Declining Prevalence of Net Wealth Taxes
Since 1965, thirteen OECD countries had implemented net wealth taxes. However, by 2023, this number had decreased to just four countries: Colombia, Norway, Spain, and Switzerland. Governments increasingly recognize the detrimental economic impacts associated with wealth taxes, leading to their repeal. According to OECD data, the countries that generated revenues from net wealth taxes on individuals in 2021 were Colombia, France (currently limited to real estate tax), Norway, Spain, and Switzerland. On average, these five countries’ net wealth tax revenues accounted for a mere 1.2 percent of their total revenues in 2021, with Switzerland leading at 4.03 percent.
Conflicting Effects on Entrepreneurship and Investment
An OECD report reveals that wealth taxes can discourage entrepreneurship, leading to reduced innovation and long-term economic growth. However, it also suggests that net wealth taxes could incentivize investment and risk-taking. The argument posits that entrepreneurs, faced with eroded after-tax returns due to wealth taxes, may engage in even riskier ventures to maximize potential returns. Nevertheless, relying on wealth taxes to promote risk-taking proves inefficient since wealthy individuals may opt to increase their consumption to diminish their overall wealth.
Another recent study delves into a different mechanism through which wealth taxes impact corporate financial policies.
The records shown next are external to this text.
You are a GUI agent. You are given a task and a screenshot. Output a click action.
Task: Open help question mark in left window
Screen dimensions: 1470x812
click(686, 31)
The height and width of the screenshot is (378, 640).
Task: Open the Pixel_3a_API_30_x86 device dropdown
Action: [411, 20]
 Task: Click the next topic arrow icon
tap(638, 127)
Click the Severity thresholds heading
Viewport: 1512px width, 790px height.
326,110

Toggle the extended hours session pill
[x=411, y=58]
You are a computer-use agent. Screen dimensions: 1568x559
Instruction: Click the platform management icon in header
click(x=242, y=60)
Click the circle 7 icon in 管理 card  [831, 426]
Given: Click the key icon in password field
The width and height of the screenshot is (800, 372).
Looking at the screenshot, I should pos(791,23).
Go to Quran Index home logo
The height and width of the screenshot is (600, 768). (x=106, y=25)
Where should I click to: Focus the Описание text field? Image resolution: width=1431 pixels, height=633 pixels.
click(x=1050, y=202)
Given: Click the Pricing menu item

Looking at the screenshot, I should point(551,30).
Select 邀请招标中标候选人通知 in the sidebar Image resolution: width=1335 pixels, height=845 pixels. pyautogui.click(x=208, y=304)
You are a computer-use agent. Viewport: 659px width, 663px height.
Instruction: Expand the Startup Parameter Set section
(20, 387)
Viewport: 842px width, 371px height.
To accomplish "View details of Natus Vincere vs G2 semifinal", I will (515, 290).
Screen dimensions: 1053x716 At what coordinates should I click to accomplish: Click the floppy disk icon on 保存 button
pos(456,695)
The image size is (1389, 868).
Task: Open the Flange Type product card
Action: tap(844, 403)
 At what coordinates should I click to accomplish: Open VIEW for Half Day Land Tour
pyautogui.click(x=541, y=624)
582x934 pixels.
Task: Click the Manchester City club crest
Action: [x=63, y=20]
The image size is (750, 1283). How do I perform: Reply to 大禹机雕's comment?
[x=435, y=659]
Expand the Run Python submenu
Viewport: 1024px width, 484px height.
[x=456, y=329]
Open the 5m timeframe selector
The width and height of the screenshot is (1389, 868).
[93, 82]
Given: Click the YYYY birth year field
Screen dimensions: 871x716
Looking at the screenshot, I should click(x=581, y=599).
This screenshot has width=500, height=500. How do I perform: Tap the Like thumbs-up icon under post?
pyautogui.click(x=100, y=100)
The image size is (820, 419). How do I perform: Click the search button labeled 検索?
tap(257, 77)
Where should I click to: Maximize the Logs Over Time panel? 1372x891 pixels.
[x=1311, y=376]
The research indicates a significant increase in dividend payouts when substantial stock price growth coincides with individual wealth taxes. This trend is particularly pronounced among closely held companies. As stock prices surge, increasing the wealth tax burden on controlling shareholders, these individuals may prompt companies to distribute larger dividends. However, such sizable dividend payouts correlate with lower levels of subsequent investment.
Recent Developments and Repeals Reflecting Economic Impacts
Over time, numerous countries have repealed their net wealth taxes due to various factors, including their economic consequences. France’s Finance Minister, Bruno LeMaire, clarified that the partial repeal of the wealth tax in France formed part of a comprehensive reform package aimed at attracting more foreign investment. This package also involved a gradual reduction in the corporate tax rate, implemented over several years.
Recent wealth tax developments in Europe have prompted Spain’s regional governments to challenge a new “solidarity wealth tax” before the Constitutional Court, and Norway has introduced an increased exit tax as billionaires seek to relocate. A tax expert at Civita, a Norwegian think tank, reinforced the notion that wealth taxes distort business decisions by forcing owners to request substantial dividends, sometimes surpassing profits. This circumstance substantially reduces the motivation to invest in companies. Notably, even the local government in Geneva, Switzerland, expressed opposition to an additional “solidarity” levy on individuals possessing assets exceeding 3 million francs ($3.4 million), and voters rejected the increase.
Given the limited revenue generated by wealth taxes and their potential to discourage entrepreneurship and investment, it may be prudent for European countries to consider repealing them instead of implementing a widespread wealth tax across the entire continent.